=== DIRECTIONS ===
Going through the material underneath, give only the number of lines that contain "computer".

___ INPUT DATA

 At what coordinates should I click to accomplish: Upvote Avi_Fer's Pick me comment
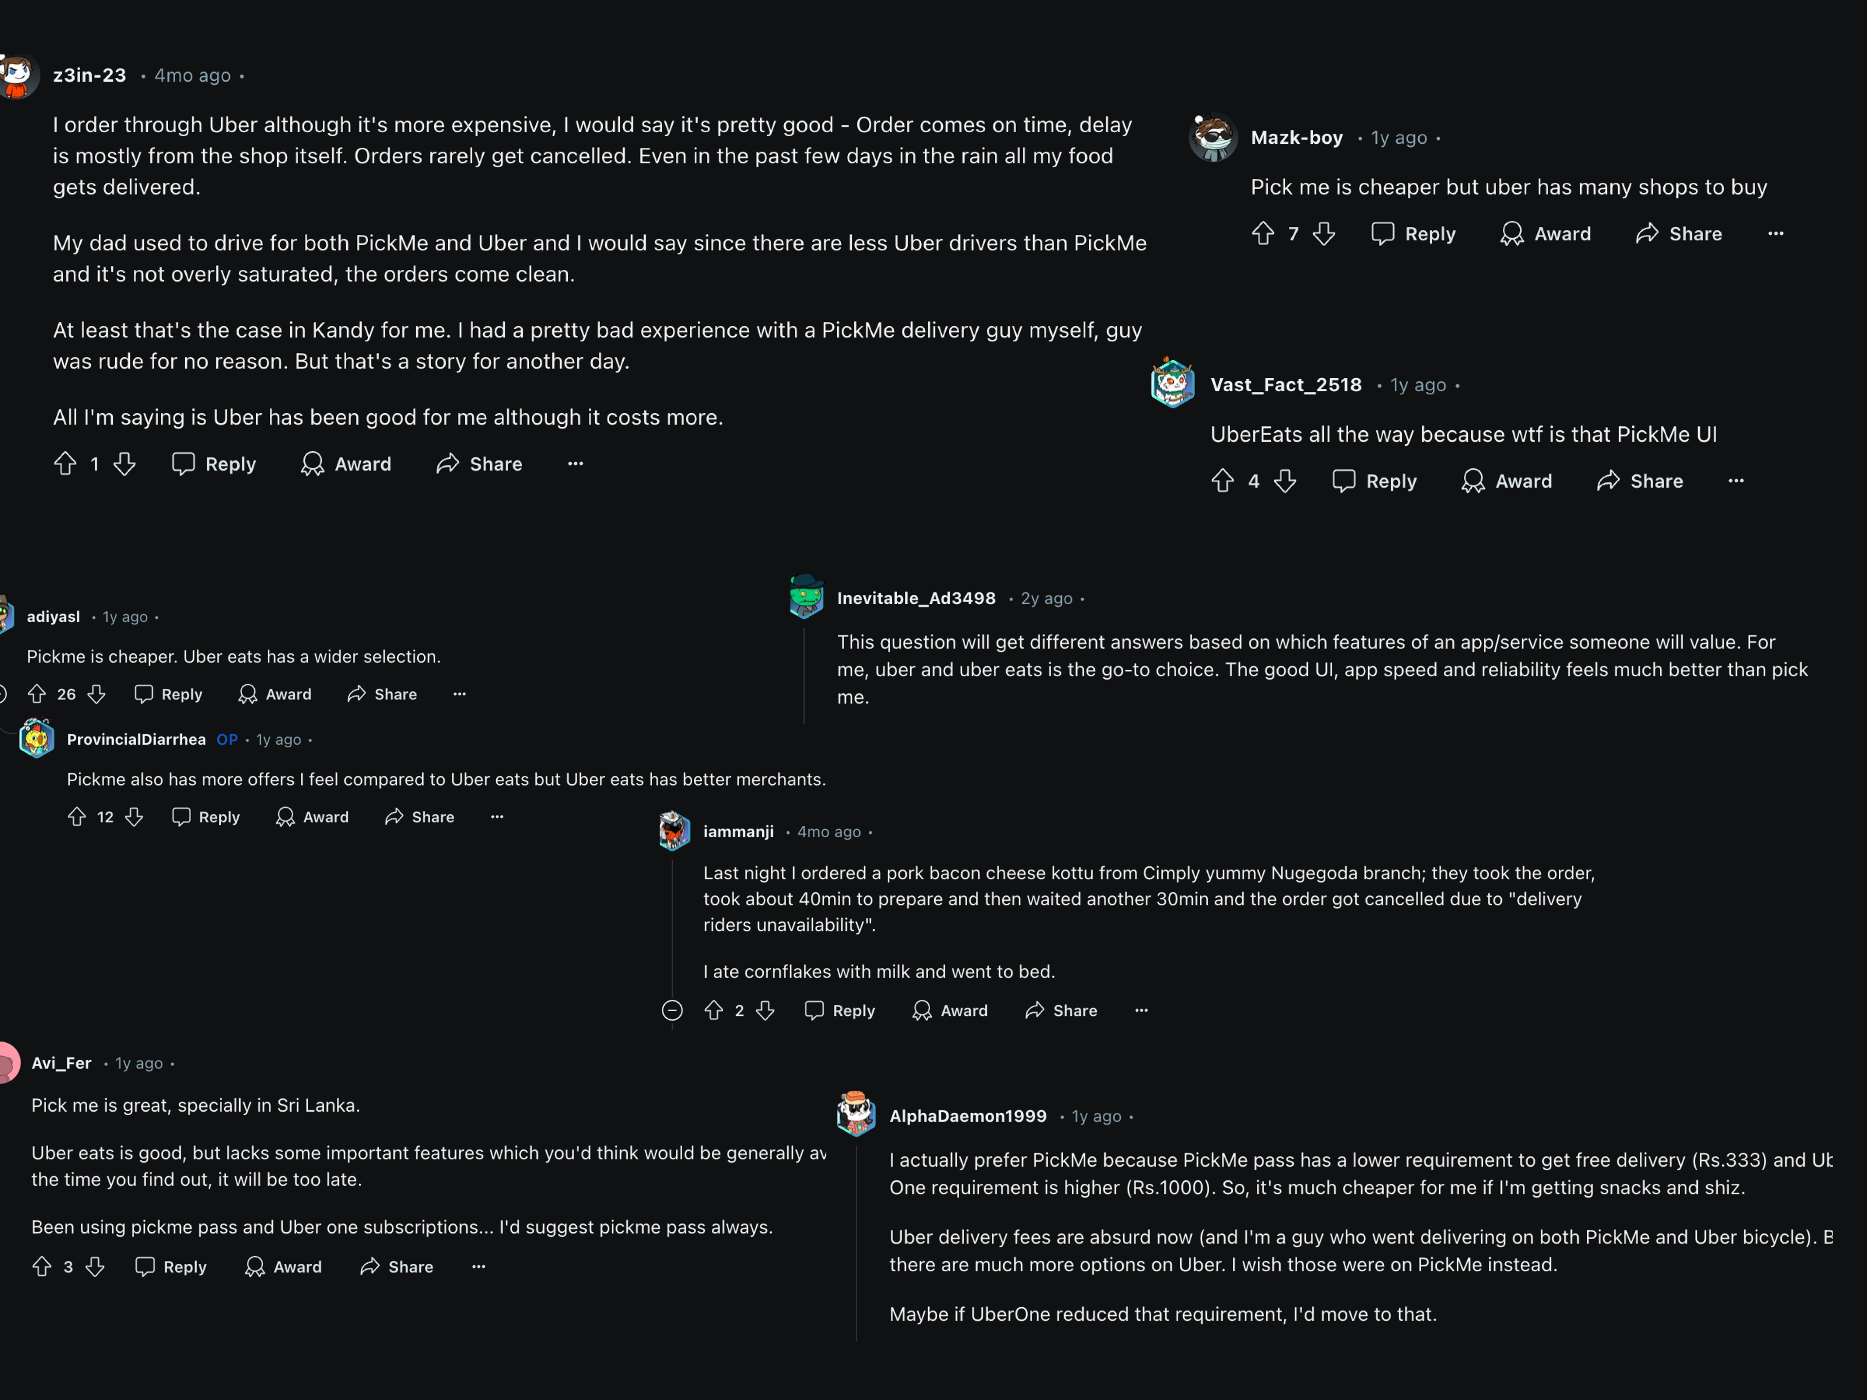tap(41, 1267)
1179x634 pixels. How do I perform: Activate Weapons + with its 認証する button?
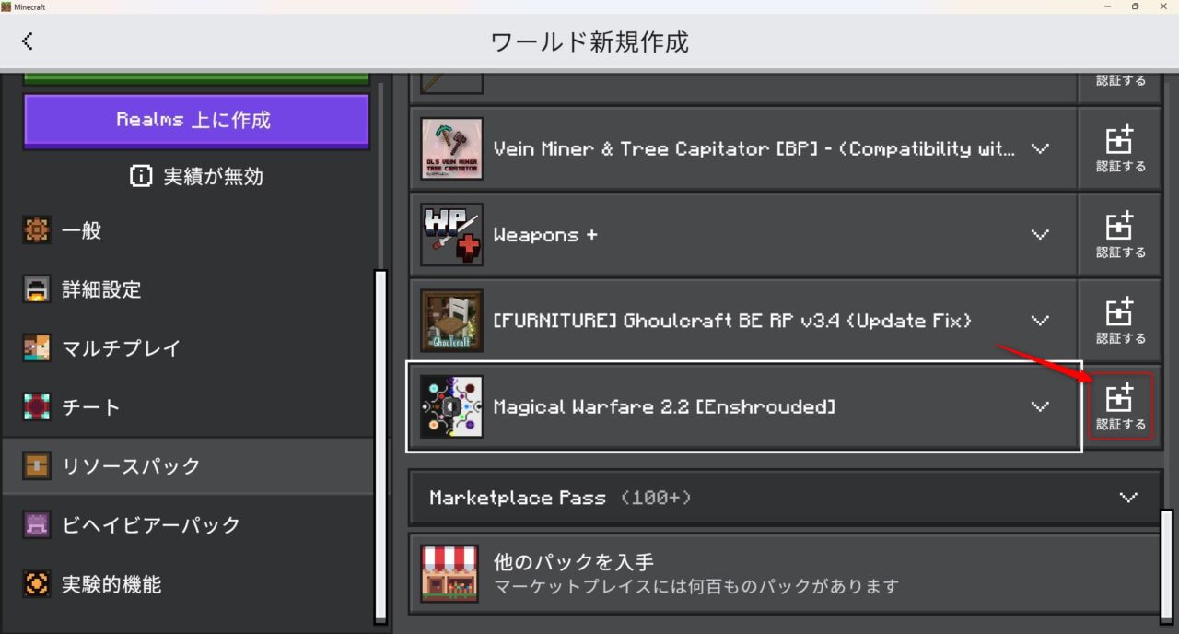(1120, 233)
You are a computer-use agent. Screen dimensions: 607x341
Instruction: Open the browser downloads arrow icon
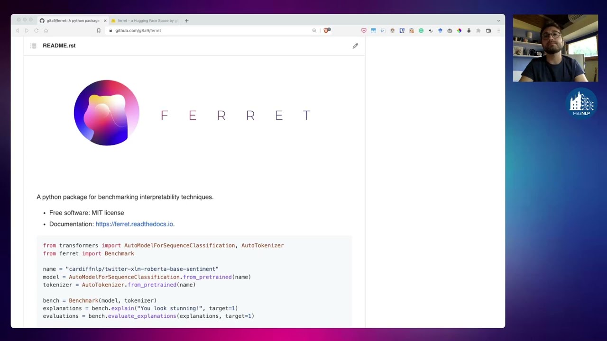(469, 30)
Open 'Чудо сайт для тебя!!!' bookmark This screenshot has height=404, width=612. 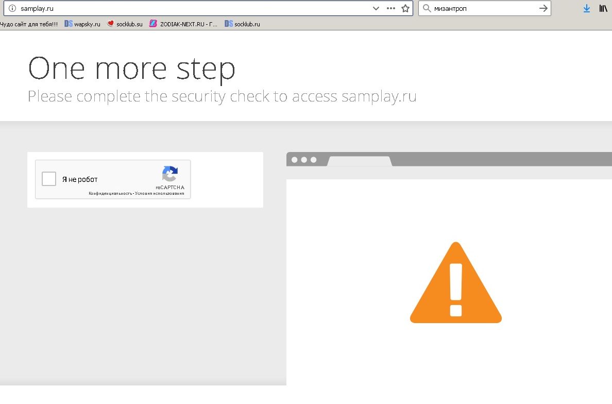(x=29, y=24)
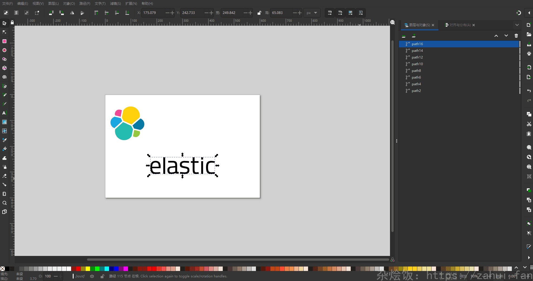The height and width of the screenshot is (281, 533).
Task: Select the Gradient tool
Action: coord(4,122)
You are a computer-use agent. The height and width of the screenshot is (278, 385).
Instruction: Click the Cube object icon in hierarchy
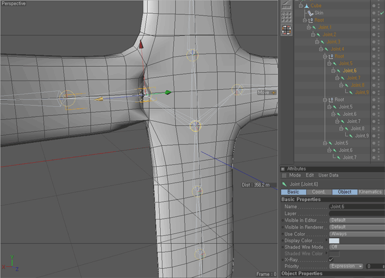305,6
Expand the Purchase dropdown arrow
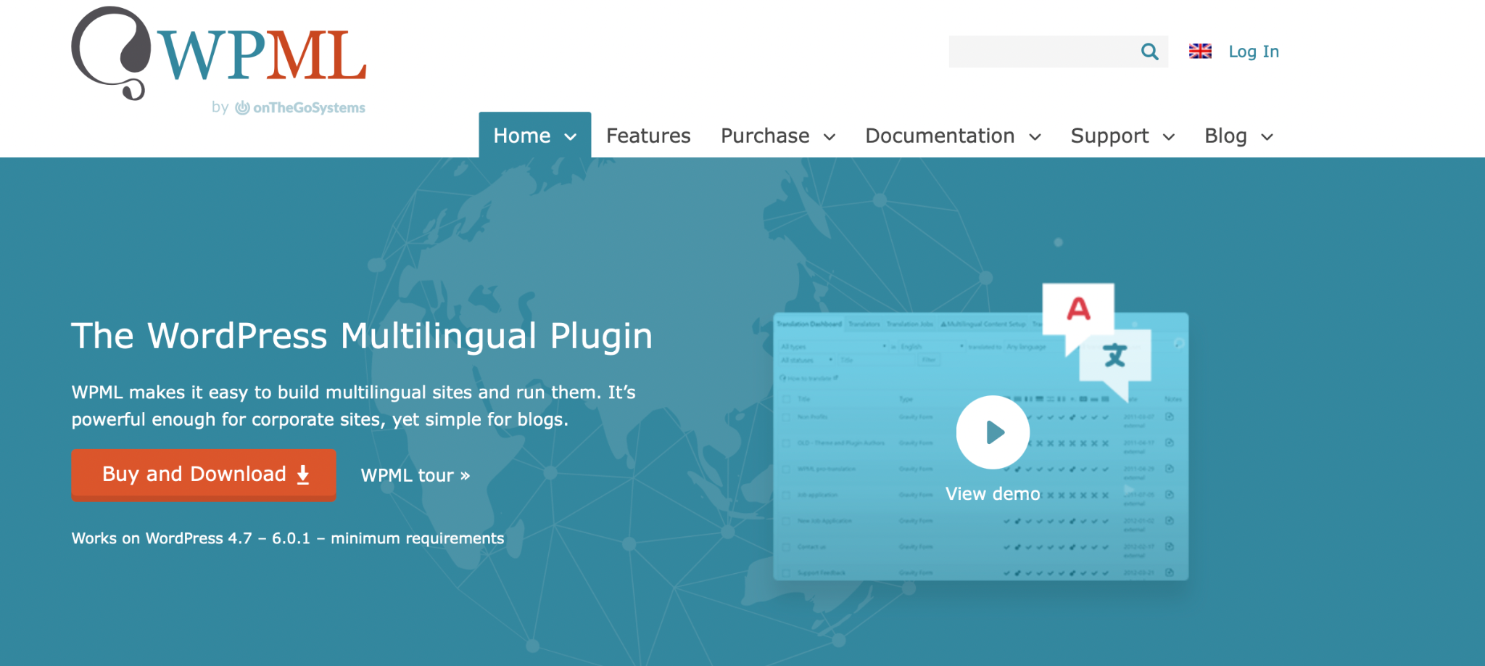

______

=== EXERCISE OUTPUT ===
2